Review of Protecting the Rights of Conscience of Health Care 
	Providers
	Lynn D. Wardle, J.D, Professor of Law, J. Reuben Clark Law School, 
	Brigham Young University. The Journal of Legal Medicine, 14:177-230, 
	1993.
				
    
	In 1993 Professor Lynn Wardle published a detailed survey of what he 
	called the "patchwork" of American protection of conscience laws (Wardle 
	226). The article not only addressed numerous relevant issues, but included 
	extensive citations of American case law and statutes. While it is a 
	particularly valuable resource for U.S. researchers, a number of his 
	observations and arguments have more general application.
	Inadequacy of U.S. Laws
	Professor Wardle described existing U.S. legislation as "obviously and 
	profoundly inadequate" (Wardle 210). Having been drafted primarily to deal 
	with the aftermath of Roe vs Wade (180), the statutes addressed only 
	a few procedures (chiefly abortion), often provided protection to only some 
	individuals or classes of persons, and failed to include mechanisms for 
	remedy or redress (178).
	Moreover, he observed that "serious moral conflicts are sometimes brushed 
	aside or cavalierly disregarded" by hostile judges bent on "imposing their 
	own moral preferences" upon health care workers and institutions (221). 
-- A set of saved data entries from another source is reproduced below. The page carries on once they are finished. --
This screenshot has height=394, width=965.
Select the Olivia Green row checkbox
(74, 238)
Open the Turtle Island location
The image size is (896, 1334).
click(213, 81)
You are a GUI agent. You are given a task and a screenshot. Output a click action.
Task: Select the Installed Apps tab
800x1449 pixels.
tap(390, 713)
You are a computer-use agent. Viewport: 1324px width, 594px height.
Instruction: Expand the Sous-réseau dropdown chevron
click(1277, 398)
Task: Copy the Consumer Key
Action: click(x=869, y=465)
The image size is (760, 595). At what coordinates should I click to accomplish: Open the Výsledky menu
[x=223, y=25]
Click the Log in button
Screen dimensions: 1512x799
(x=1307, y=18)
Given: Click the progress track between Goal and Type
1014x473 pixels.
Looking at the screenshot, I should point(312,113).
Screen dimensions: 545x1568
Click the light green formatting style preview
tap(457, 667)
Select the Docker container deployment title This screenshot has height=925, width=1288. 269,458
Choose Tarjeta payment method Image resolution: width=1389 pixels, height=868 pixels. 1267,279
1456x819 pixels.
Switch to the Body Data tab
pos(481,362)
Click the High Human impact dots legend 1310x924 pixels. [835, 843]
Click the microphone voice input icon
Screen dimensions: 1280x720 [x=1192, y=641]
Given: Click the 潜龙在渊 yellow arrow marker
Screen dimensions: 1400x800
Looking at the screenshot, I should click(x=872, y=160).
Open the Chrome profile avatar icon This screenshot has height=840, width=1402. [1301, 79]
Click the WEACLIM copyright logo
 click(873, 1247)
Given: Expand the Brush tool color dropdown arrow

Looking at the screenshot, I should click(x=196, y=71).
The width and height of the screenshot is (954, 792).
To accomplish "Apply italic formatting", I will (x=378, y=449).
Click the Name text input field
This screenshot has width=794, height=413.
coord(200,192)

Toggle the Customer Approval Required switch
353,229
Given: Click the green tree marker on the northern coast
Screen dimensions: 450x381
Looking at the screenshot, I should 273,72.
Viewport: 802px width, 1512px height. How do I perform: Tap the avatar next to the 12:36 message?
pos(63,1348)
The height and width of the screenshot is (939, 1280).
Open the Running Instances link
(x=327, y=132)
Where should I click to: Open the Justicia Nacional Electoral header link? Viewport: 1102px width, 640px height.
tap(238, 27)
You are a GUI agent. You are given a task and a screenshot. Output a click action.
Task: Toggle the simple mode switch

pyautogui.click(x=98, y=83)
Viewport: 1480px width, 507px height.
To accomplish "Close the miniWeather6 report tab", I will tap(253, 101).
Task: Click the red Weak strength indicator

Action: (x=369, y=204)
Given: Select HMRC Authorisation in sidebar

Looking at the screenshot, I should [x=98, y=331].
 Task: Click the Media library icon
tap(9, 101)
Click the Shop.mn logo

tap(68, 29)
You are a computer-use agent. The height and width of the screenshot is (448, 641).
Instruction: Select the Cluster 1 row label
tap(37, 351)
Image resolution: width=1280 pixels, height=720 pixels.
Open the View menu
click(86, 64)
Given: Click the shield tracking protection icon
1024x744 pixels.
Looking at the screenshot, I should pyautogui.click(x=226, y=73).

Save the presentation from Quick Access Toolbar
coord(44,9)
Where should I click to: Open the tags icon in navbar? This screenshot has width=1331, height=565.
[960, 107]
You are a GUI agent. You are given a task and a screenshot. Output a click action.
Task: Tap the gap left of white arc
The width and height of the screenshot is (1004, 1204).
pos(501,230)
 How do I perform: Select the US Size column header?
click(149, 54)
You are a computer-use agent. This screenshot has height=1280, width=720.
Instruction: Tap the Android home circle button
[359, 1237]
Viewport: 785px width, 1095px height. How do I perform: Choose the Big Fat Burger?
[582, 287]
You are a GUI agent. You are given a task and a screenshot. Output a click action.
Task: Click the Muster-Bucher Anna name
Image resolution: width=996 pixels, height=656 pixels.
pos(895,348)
	Alternatively, some judges ruled so as to completely subordinate the rights 
	of health care providers to "the wishes and convenience of their patients 
	and their patients' families", a precedent that would cause health care 
	licenses to become "lttle more than badges of moral slavery." (214)
	Existing and Projected Abuses
	Compounding the lack of legal protection afforded vulnerable religious 
	minorities, Wardle cited reported cases - "only the tip of the iceberg" 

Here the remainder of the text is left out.